» Activity: Where does the word "navigation" show up in the records? Copy every line that has it.

Recorded data

*** Begin section ***

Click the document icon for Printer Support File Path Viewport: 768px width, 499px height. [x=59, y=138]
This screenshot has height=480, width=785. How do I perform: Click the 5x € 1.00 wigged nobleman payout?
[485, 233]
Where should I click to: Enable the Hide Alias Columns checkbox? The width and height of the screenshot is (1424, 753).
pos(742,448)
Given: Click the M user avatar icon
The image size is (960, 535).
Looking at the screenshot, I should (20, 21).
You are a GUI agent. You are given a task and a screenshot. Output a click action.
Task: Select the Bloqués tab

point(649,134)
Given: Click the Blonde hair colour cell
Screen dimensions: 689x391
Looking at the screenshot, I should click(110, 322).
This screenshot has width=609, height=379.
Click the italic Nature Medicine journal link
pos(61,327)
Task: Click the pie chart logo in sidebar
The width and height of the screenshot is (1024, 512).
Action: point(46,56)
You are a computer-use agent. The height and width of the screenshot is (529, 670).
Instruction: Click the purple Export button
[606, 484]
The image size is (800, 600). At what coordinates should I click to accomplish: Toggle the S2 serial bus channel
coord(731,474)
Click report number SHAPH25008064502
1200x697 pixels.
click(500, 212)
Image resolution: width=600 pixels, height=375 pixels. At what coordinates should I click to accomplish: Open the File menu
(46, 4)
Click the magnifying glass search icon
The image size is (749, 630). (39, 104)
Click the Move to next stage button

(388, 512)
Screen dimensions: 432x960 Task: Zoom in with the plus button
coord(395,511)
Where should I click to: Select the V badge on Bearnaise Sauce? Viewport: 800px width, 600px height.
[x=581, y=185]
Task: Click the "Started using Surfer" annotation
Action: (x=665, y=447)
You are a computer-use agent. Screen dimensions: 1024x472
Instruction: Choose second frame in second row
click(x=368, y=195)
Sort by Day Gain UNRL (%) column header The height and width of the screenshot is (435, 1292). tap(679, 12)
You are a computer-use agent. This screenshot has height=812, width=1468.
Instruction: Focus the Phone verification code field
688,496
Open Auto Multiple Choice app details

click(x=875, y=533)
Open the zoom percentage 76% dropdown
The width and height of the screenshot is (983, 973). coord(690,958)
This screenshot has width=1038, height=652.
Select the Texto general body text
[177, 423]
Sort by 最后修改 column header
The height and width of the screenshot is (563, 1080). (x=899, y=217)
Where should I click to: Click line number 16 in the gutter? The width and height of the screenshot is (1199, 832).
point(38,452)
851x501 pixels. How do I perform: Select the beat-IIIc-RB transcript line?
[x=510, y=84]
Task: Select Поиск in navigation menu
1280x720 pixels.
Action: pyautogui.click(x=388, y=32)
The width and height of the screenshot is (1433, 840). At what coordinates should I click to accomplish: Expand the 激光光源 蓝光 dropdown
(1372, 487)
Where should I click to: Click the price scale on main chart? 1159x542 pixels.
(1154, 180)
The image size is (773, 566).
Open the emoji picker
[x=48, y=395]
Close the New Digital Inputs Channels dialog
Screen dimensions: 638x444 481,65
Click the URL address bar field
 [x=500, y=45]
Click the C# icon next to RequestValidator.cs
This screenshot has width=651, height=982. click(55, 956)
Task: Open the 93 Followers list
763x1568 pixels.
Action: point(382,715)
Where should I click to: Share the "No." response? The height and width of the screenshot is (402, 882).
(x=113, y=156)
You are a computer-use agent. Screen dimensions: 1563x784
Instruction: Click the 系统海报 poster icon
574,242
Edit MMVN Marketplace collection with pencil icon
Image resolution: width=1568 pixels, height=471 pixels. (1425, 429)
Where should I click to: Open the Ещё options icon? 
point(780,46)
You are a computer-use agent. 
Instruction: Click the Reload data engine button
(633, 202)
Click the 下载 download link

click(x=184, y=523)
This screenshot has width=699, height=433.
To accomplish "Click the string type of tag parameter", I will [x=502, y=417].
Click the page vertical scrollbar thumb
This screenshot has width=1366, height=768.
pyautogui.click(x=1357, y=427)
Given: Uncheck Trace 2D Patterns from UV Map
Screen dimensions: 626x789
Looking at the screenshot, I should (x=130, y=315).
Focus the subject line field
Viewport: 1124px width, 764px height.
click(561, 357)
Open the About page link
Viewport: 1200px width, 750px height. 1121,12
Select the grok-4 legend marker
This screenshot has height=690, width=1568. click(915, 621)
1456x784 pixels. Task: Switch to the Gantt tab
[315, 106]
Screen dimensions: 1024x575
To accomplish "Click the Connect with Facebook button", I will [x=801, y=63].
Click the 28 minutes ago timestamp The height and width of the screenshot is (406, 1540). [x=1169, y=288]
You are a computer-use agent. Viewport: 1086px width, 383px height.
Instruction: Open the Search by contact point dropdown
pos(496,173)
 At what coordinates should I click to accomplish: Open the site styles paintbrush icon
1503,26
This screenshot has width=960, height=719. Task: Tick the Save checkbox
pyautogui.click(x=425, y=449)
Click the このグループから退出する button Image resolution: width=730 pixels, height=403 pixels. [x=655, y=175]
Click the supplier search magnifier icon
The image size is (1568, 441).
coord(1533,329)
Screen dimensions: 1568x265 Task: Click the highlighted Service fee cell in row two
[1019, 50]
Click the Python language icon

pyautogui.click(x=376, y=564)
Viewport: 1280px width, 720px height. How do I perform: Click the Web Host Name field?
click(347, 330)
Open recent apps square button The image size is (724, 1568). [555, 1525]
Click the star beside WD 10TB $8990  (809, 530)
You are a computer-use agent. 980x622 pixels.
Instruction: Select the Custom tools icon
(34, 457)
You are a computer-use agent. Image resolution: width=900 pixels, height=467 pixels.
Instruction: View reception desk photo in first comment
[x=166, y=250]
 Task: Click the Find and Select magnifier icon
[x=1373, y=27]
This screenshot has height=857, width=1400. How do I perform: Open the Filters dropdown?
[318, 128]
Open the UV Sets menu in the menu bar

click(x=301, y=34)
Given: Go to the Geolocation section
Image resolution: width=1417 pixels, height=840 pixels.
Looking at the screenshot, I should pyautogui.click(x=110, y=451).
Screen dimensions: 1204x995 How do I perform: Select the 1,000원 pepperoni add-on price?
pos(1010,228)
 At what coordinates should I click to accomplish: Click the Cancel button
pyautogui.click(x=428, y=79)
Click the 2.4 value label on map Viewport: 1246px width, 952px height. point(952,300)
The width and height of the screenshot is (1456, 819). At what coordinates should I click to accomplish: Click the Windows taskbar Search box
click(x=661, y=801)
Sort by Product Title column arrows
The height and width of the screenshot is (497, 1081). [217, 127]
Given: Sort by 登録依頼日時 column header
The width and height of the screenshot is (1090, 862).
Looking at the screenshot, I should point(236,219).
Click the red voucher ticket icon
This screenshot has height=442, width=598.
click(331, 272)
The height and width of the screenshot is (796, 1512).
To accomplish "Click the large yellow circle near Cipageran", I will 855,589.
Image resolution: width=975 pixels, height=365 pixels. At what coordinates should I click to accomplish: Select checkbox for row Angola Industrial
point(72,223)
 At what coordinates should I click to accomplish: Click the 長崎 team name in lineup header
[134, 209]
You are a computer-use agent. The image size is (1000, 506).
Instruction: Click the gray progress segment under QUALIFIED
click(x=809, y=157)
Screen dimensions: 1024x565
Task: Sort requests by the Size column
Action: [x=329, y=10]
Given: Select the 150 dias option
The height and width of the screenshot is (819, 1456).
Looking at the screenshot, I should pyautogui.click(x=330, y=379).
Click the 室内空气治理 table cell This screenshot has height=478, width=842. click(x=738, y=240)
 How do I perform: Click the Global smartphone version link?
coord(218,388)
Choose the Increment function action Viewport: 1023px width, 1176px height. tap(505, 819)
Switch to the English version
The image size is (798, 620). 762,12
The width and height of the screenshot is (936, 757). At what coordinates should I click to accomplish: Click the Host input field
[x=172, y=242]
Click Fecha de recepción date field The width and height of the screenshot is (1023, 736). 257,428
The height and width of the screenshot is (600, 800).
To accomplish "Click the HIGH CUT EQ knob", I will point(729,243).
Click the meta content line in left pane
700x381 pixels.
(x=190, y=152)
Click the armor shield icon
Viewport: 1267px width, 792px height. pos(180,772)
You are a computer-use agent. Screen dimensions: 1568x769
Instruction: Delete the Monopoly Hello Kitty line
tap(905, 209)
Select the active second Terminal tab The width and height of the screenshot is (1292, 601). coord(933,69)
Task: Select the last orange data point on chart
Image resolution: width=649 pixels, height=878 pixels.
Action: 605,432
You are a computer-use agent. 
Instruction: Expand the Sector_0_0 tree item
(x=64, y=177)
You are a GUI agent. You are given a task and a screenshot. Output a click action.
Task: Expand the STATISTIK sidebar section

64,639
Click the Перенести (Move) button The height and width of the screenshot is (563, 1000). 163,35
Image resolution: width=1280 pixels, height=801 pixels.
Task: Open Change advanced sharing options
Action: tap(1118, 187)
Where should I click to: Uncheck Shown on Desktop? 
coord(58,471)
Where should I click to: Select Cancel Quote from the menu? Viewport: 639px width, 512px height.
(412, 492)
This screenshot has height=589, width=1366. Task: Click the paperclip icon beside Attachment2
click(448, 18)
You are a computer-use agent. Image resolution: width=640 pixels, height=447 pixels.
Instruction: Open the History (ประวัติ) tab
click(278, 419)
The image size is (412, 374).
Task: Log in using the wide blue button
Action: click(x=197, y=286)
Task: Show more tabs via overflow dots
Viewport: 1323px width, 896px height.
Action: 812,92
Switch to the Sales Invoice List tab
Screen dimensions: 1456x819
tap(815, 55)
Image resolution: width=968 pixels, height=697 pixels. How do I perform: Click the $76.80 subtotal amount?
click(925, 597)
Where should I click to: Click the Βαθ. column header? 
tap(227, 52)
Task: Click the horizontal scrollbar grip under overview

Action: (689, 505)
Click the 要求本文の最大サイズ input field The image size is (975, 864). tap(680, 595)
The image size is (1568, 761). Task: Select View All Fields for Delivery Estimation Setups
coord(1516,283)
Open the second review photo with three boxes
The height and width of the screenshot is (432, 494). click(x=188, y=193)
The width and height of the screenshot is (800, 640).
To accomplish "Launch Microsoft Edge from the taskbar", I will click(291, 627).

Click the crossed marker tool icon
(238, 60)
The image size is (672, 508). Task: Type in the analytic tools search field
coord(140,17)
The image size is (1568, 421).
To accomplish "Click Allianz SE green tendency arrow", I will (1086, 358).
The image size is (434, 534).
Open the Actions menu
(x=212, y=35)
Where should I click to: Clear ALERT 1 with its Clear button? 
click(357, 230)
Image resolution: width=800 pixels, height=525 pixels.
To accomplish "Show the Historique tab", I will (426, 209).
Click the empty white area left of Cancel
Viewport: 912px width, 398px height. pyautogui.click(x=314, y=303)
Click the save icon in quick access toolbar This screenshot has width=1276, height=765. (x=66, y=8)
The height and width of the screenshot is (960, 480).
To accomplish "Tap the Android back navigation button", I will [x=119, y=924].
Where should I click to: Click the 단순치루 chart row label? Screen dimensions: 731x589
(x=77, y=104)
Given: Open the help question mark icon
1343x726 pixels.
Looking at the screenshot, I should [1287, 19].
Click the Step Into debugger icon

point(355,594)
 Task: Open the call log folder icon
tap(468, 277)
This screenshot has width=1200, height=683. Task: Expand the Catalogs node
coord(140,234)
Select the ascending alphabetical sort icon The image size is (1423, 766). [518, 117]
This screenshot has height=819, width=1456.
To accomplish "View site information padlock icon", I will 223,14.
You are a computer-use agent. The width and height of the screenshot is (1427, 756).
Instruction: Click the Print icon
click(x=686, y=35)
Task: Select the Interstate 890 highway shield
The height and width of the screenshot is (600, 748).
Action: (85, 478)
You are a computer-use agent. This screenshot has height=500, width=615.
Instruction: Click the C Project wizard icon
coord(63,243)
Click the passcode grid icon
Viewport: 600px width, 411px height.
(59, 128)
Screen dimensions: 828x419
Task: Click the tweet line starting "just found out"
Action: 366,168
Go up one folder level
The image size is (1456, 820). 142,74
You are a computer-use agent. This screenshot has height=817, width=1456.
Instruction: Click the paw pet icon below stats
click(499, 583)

*** End section ***

» Result for this task:
Task: Select Поиск in navigation menu
To accomplish "Tap the Android back navigation button", I will [x=119, y=924].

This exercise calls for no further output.